From a broader perspective, it’s generally agreed that the recent spate of high performance computing consolidations is driven by emerging markets centered on what could be called the “holy quintet” of integrated HPC-big data-AI-5G-IoT solutions. This is spurring the infrastructure vendors to build out a wider range of high performance storage, networking and interconnect capabilities to address the AI-infused compute-everywhere world to come.
It’s this combination of technologies that leads industry watcher Addison Snell, CEO, Intersect360 Research, to speculate on why HPE agreed to pay nearly three times Cray’s annual revenues of $456 million – Snell said the purchase price is about “three times over what I’d expect to see in a stable kind of market. So that leaves two conclusions, one is that everyone at HPE is crazy – I don’t think that’s right. The other is they see some other value here where they can take the Cray tech into some other area.”

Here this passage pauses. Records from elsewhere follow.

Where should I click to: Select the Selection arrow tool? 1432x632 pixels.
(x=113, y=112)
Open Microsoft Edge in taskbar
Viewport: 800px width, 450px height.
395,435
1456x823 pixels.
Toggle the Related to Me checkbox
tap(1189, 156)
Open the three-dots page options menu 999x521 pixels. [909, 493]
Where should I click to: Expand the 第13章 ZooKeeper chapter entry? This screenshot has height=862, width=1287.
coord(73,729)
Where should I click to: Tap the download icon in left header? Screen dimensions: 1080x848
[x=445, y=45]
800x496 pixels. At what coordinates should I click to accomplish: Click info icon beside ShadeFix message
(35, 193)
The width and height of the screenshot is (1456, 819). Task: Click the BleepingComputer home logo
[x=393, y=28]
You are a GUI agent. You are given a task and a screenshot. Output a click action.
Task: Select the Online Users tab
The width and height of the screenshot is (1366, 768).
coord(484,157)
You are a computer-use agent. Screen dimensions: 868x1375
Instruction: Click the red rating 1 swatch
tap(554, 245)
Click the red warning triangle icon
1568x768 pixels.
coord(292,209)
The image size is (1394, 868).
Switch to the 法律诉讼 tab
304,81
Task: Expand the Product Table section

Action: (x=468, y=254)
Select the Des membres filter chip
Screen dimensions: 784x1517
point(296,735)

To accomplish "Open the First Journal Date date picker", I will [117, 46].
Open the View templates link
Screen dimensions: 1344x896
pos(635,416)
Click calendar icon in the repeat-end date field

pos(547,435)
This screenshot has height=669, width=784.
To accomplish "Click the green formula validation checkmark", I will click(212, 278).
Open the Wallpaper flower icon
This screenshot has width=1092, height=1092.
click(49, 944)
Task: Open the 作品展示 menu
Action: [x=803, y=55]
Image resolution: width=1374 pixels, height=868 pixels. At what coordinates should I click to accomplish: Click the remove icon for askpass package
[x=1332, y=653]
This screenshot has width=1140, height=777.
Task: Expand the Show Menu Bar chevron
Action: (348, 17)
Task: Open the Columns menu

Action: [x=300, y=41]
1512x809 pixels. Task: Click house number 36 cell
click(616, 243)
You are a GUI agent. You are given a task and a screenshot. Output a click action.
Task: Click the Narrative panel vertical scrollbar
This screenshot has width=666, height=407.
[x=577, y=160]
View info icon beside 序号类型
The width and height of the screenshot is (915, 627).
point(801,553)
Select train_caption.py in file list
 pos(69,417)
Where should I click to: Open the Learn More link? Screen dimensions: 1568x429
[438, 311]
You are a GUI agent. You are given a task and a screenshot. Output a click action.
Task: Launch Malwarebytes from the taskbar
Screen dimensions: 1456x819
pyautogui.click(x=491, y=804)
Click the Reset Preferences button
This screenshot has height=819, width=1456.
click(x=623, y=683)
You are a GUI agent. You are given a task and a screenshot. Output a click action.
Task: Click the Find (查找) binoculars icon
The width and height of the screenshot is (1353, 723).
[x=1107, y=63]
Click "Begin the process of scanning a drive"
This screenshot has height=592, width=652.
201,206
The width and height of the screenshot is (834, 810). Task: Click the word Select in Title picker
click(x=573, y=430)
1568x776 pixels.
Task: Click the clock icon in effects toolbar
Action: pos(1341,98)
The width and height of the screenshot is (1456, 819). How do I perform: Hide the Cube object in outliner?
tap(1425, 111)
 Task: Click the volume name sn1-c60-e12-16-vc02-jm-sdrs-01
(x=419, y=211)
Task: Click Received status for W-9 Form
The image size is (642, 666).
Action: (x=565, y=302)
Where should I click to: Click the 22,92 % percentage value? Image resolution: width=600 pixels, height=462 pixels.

The asset – possibly a hidden asset – that HPE may view as a revenue multiplier, Snell said, is the ClusterStor high performance storage line developed by Seagate and taken over nearly two years ago by Cray when it was given rights to brand name and hired Seagate’s ClusterStor engineers.
Noting that HPE cited ClusterStor as a key technology during its briefing last week, Snell said high performance storage “is an area where I have been critical of HPE in the past… It could be what we’re seeing is the potential for HPE to take that ClusterStor line, re-purpose it and sell it a lot more broadly than Cray has been able to do. If HPE could add 50 or 100 percent to its storage footprint in these high performance markets that would quickly start making up the gap in the expected purchase vs the current value of those assets.”
This indirectly relates to the widely noted “lumpiness” of Cray’s high-price/low-volume/long-sales-cycle business model, resulting in revenue ups-and-downs the company must weather between systems deliveries. Neri said HPE’s deeper financial resources (2018 revenue: $31 billion), and it’s focus on the less expensive/higher volume commercial HPC/AI markets smooth out the financial environment in which Cray will operate.
Ungaro acknowledged this in his letter to employees, explaining that the company wants to pursue opportunities to expand its customer base and take advantage that “the massive growth in data and convergence of modeling, simulation, analytics and AI provide us… and the chance to win a few more monster exascale systems around the world.”
However, he said, “With our current operating model, it’s challenging to make the investments we need to fully take advantage of these opportunities. At the same time, our size often inhibits us from getting the same prices on components that our competitors do. Additionally, we face the longer-term threat of the massive cloud vendors. Making the necessary investments while also delivering profitability over time is a challenge and a major risk for our business.”
The acquisition is expected to close within six to nine months; the two companies will remain separate and will work in the market independently until that time.